Exercise directions — Could you quote everything in the entries below, from the line containing "Image resolution: width=374" down to the line containing "[x=557, y=193]", both lines included, and leave the pictures out?
--- start of Given entries ---
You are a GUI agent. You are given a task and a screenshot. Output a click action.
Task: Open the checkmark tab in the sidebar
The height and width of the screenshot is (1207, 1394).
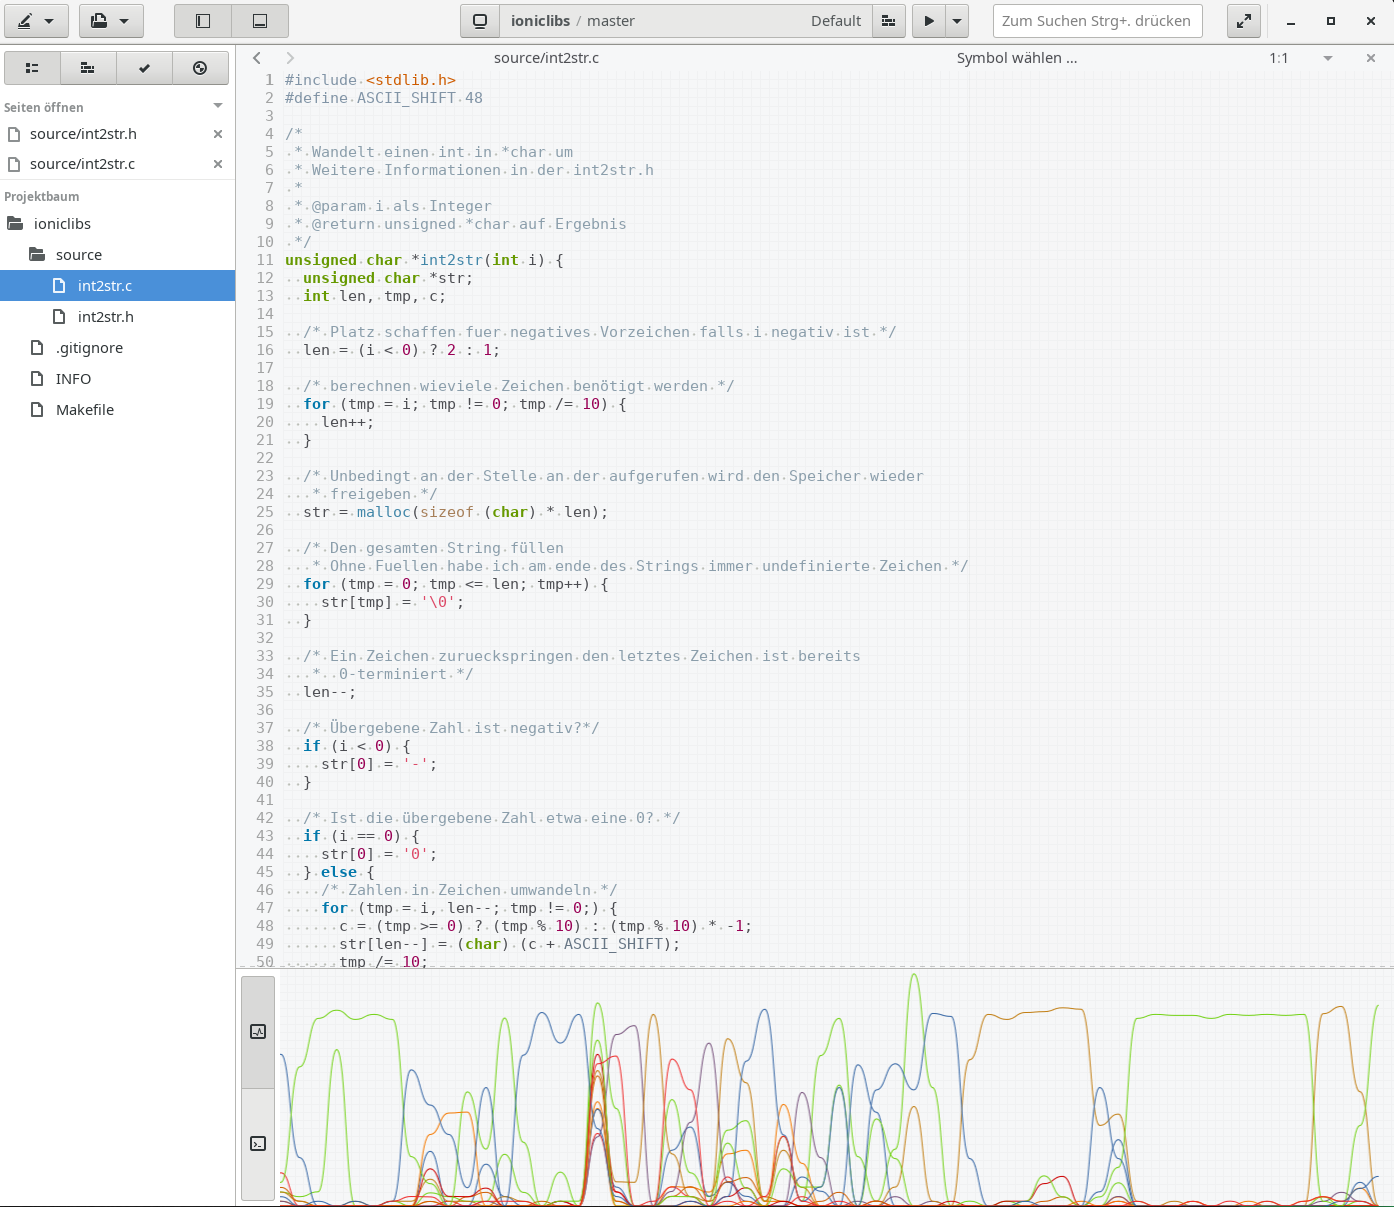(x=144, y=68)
--- end of Given entries ---
--- start of Given entries ---
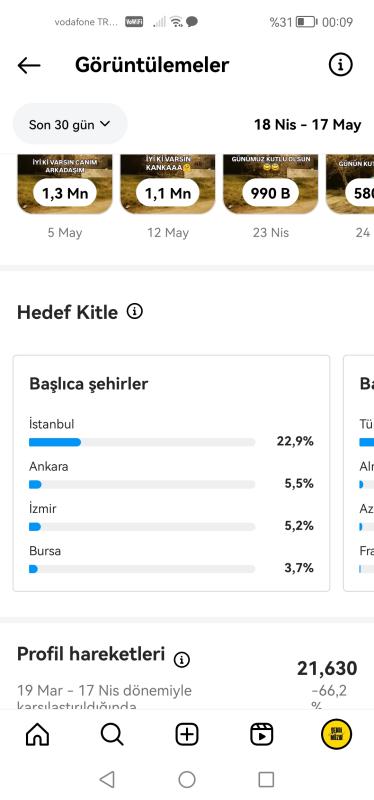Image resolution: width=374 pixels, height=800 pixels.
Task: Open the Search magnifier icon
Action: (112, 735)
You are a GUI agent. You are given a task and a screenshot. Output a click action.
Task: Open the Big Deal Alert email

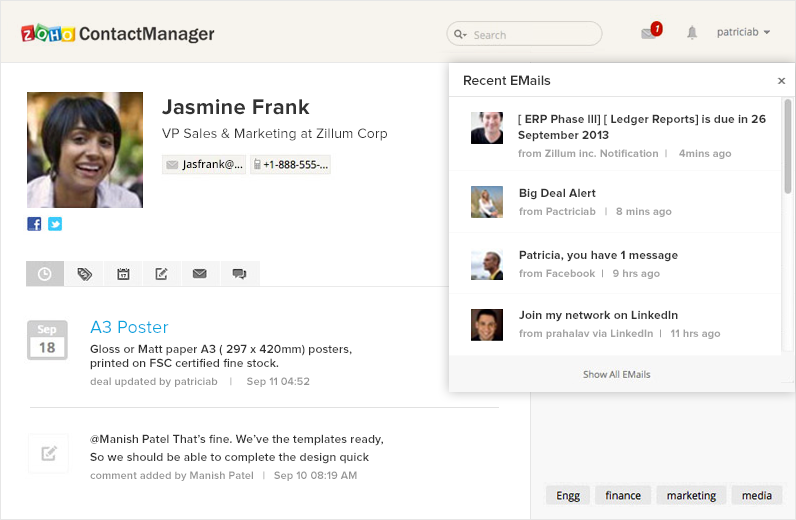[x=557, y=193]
--- end of Given entries ---
Full response —
Image resolution: width=374 pixels, height=800 pixels.
Task: Open the Search magnifier icon
Action: (112, 735)
You are a GUI agent. You are given a task and a screenshot. Output a click action.
Task: Open the Big Deal Alert email

[x=557, y=193]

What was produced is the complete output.